DNA From Plasmids
DNA From Plasmids From our experience, it is EXTREMELY IMPORTANT that the DNA template is clean and free of contaminants. Please submit samples resuspended in STERILE ddH2O. QIAGEN® and Bio-Rad Quantum® minipreps are two of the most consistent methods for plasmid DNA preparation. Some plasmid DNA preparation methods are not compatible with automated sequencing, so please contact us if you have any questions. We recommend that plasmid DNA sample concentrations be estimated by running a small known volume of the cut purified plasmid DNA (digested with a restriction enzyme that only cuts at a single site) on an agarose gel adjacent to a DNA Marker with known DNA band amounts.
Since it is difficult to accurately estimate plasmid DNA and PCR product concentrations using a spectrophotometer, we do not recommend using a spectrophotometer to estimate your template DNA concentrations.
Listed below are our recommended DNA concentrations for a given size plasmid sample (vector DNA + insert DNA).
We need 10µL per reaction at the following concentrations:
Double Stranded Template
If the template is from 3-5 kb long:100-200 ng/µL If the template is from 5-8 kb long: 200-400 ng/µL If the template is from 8-10 kb long: 400-500 ng/µL*
Single Stranded Template
If the template is from 3-5 kb long: 25-35 ng/µL If the template is from 5-8 kb long: 50-70 ng/µL If the template is from 8-10 kb long: 100-140 ng/µL*
Primers: Please provide primers at a concentration of 3 pmol/µL. We need 10µL per reaction. This is enough to do the reaction twice if needed. Also, you can send your stock of primers to the lab. This can be stored in our primer bank and used each time samples are sent for sequencing.

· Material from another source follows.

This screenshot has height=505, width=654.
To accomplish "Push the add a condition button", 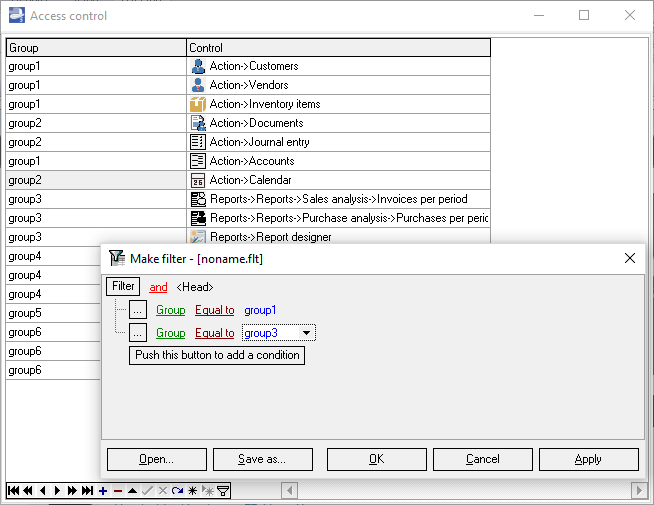I will tap(216, 355).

Tips For Primer Design: Please design your sequencing primers to be between 18 and 22 bases long. Each primer should have a GC content between 50 and 60%. It is important that there are not three or more identical contiguous bases in a given primer. The primer annealing temperature should be between 50 and 65 degrees Celsius. Also, since sequencing through polynucleotide repeat and short tandem repeat regions is difficult, it is a good idea to design primers that will not anneal on or near these regions, because this will result in noisy sequence data.